**Problem statement**
Extract, word for word, the lines of the material starting at the line that contains "Click the Customers people icon" and ending at the last line of the material, both included. Leave the pictures out of your answer.

================================

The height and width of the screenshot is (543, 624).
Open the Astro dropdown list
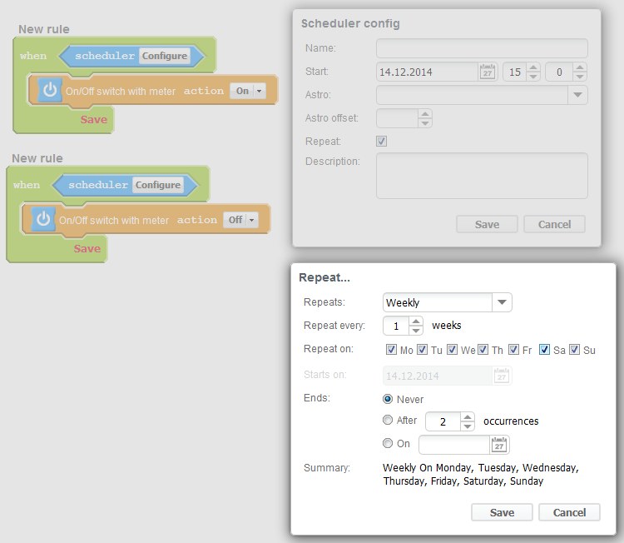tap(578, 95)
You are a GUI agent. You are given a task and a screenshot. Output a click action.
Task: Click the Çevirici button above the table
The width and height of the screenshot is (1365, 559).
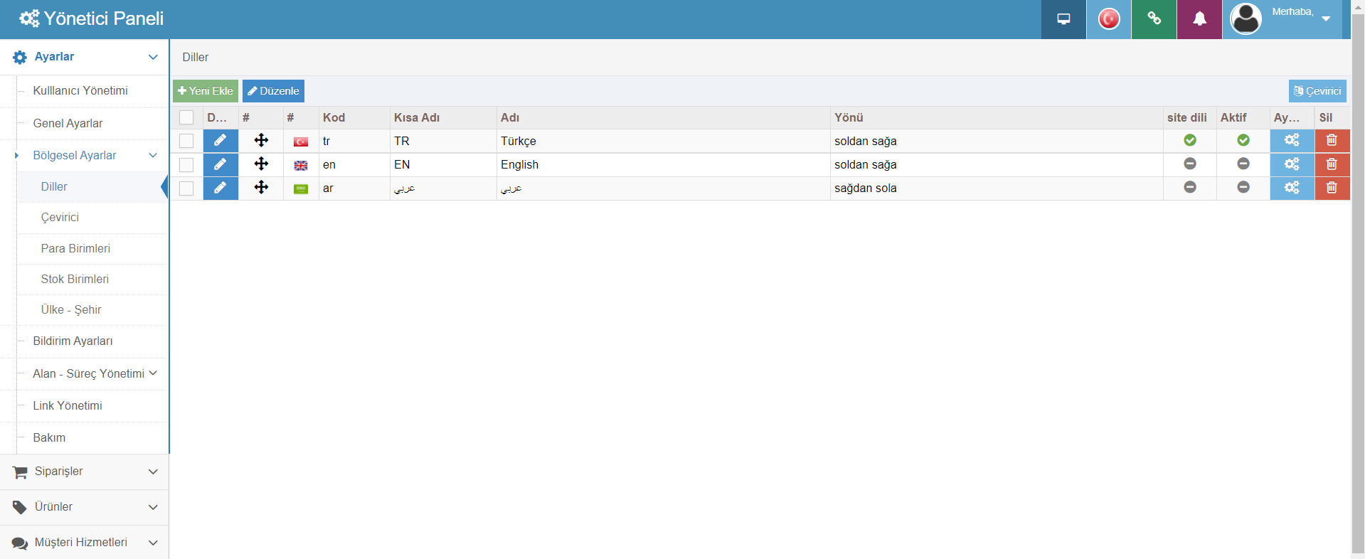[x=1317, y=91]
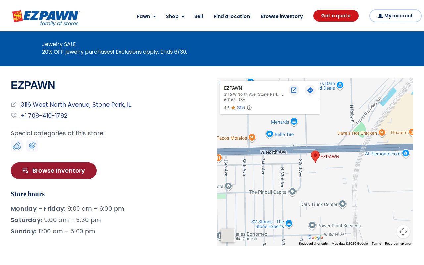Select the second special category icon
The height and width of the screenshot is (265, 424).
(32, 146)
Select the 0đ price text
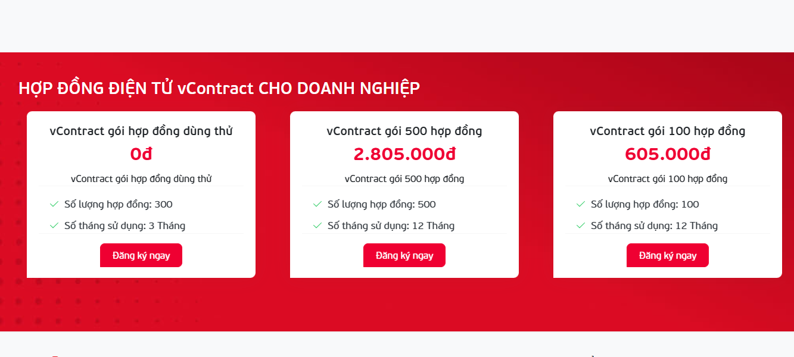This screenshot has height=357, width=794. tap(141, 154)
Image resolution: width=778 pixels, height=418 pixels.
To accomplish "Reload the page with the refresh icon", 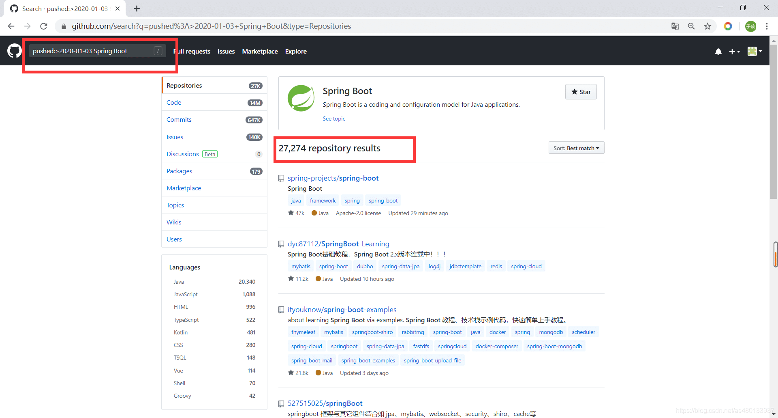I will coord(44,26).
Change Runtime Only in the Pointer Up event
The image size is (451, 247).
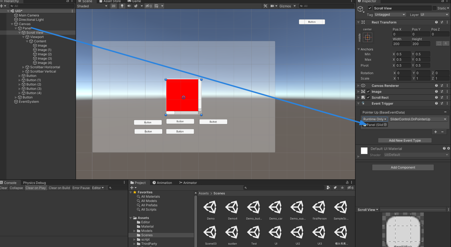coord(374,119)
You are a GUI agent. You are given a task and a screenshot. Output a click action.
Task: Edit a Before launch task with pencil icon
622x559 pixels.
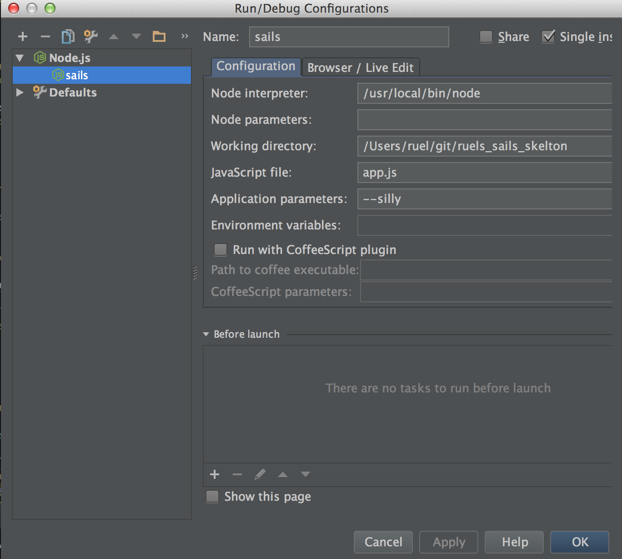tap(260, 474)
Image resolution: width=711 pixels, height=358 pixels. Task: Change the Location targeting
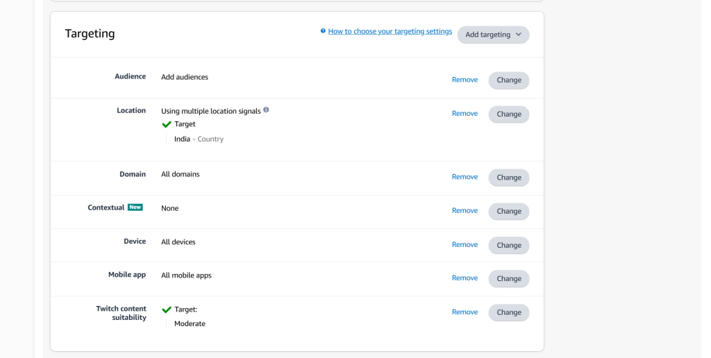point(509,114)
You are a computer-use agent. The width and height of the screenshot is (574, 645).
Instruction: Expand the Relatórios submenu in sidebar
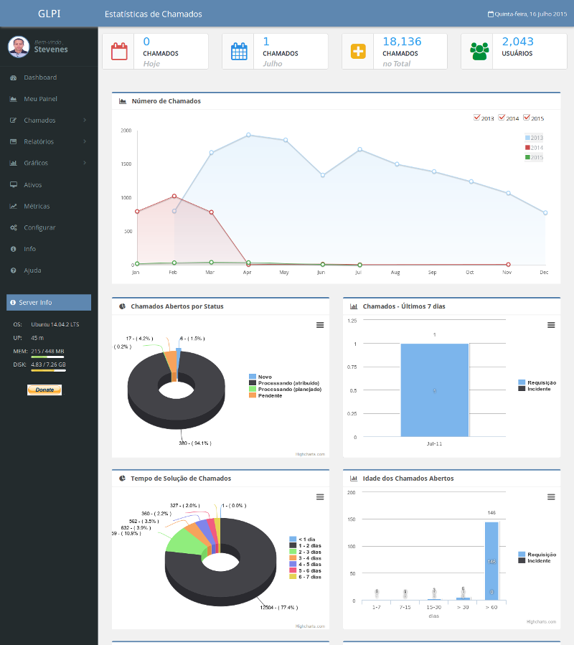(85, 141)
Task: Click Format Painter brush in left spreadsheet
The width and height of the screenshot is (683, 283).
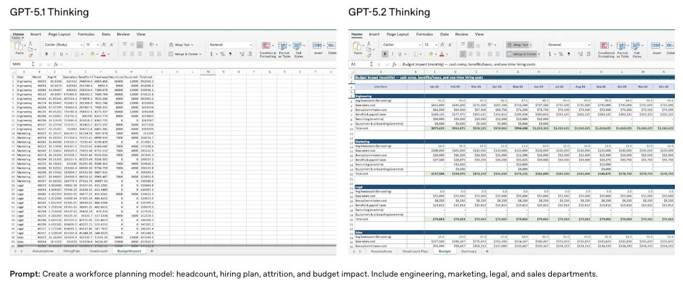Action: click(x=30, y=54)
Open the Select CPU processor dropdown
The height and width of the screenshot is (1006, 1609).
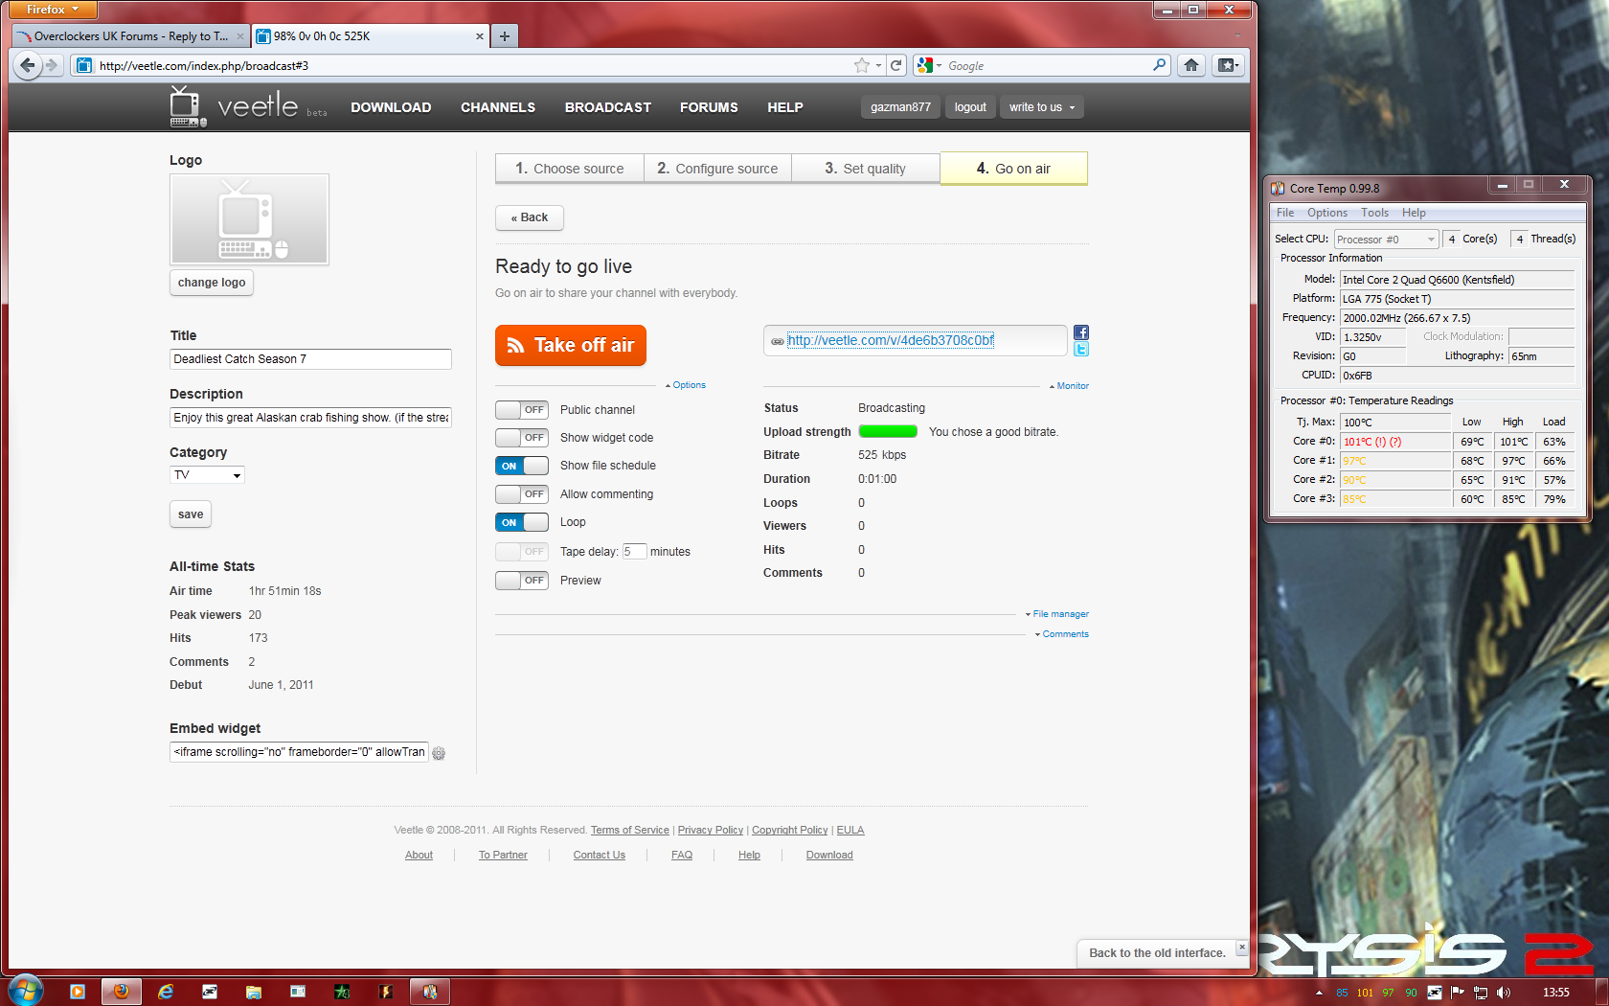(x=1386, y=240)
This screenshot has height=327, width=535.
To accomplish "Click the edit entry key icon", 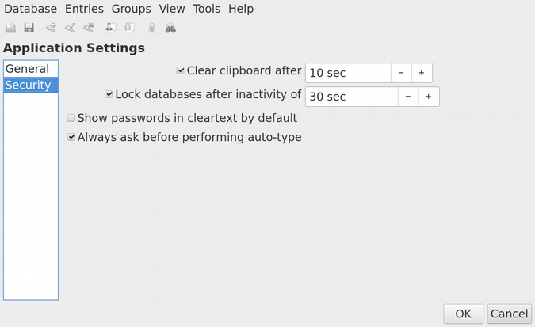I will [71, 29].
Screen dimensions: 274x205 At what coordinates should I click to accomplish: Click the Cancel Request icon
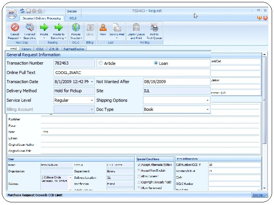click(15, 27)
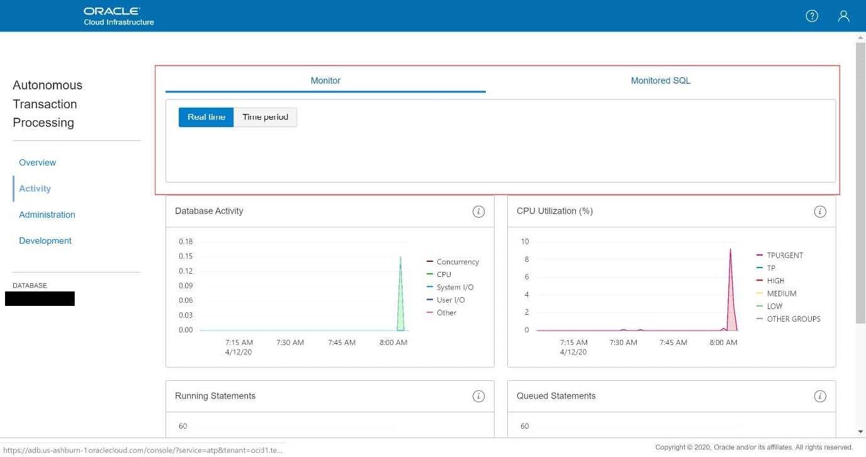Open the Administration section

pyautogui.click(x=47, y=215)
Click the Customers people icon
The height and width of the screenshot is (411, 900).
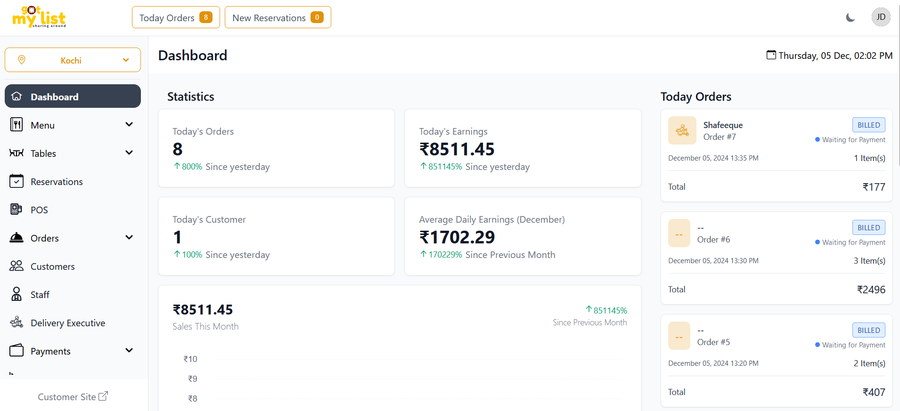point(16,266)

================================

**Output**
Click the Customers people icon
The height and width of the screenshot is (411, 900).
point(16,266)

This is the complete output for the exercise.